What to work on: Rewrite every line of the records below as a numbered list, skipping any blank lines. Leave the pictures out of your answer.

Data in this exercise:
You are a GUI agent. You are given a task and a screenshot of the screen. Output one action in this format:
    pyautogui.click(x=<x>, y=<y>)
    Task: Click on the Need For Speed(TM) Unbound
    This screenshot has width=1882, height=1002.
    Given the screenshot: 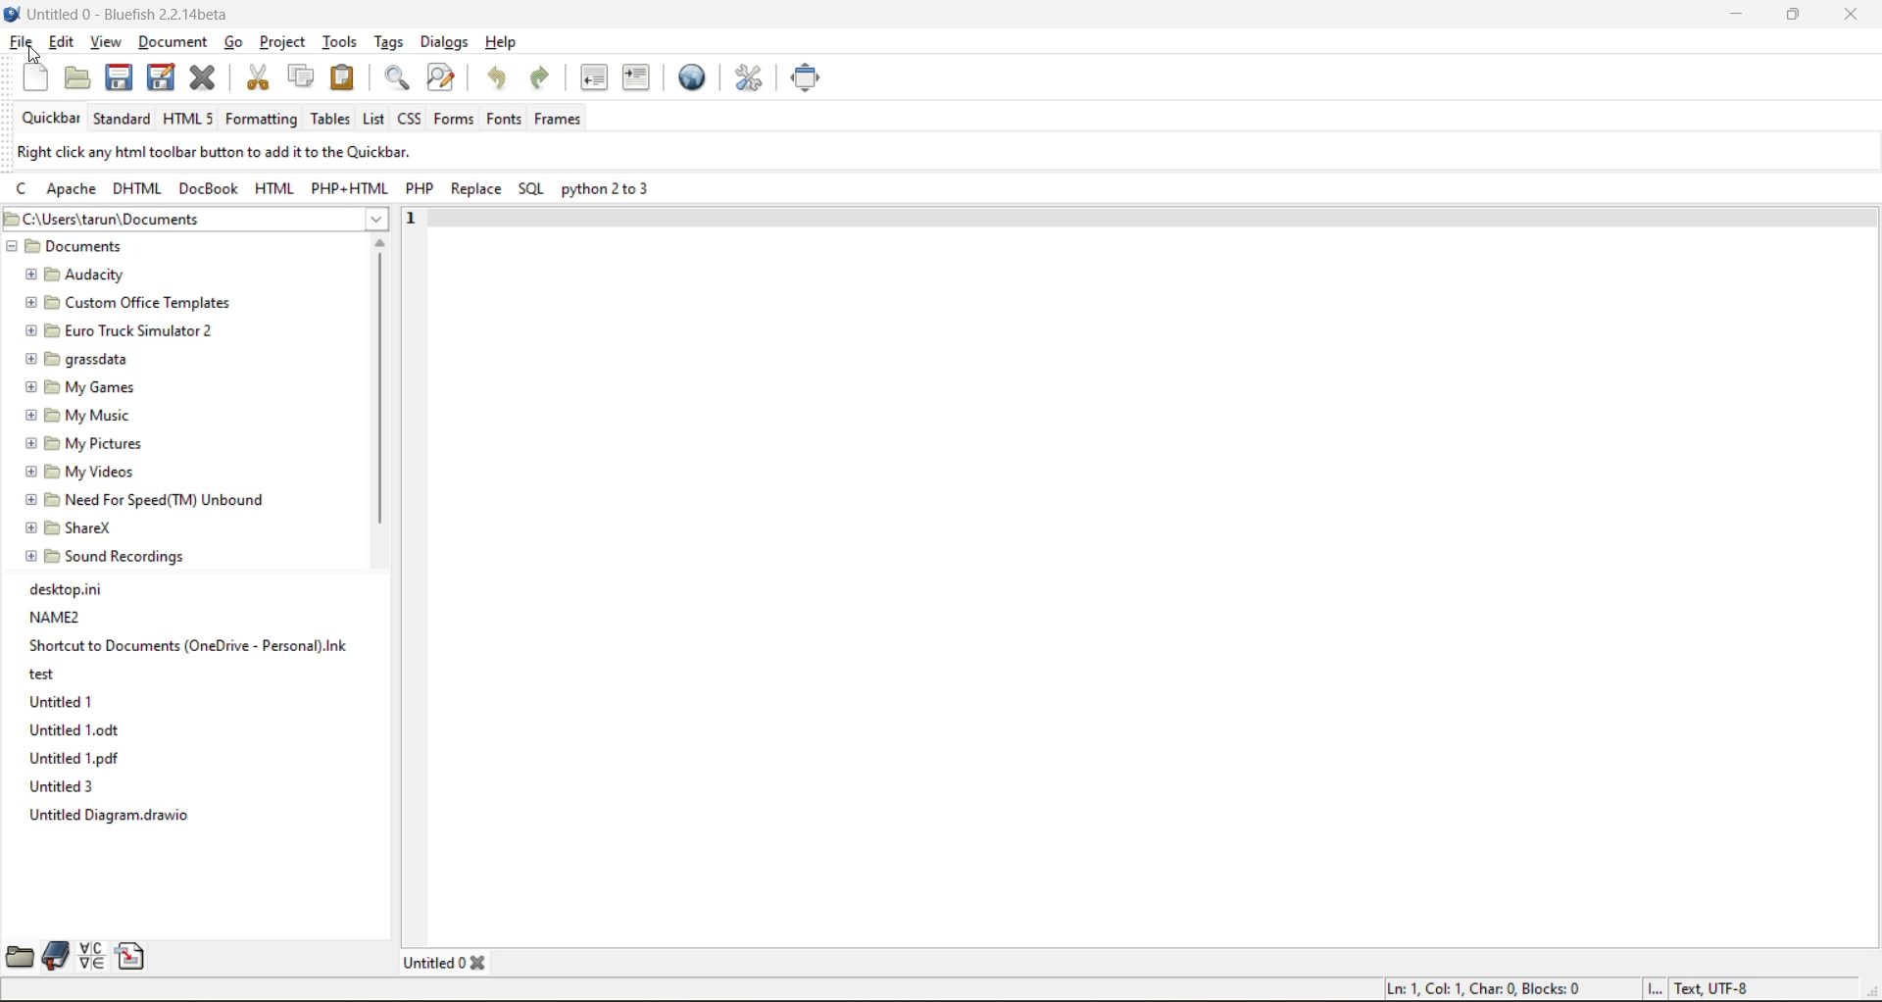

Final result:
1. You are a GUI agent. You are given a task and a screenshot of the screen. Output one action in this format:
2.     pyautogui.click(x=<x>, y=<y>)
3.     Task: Click on the Need For Speed(TM) Unbound
4.     This screenshot has width=1882, height=1002.
5.     Given the screenshot: 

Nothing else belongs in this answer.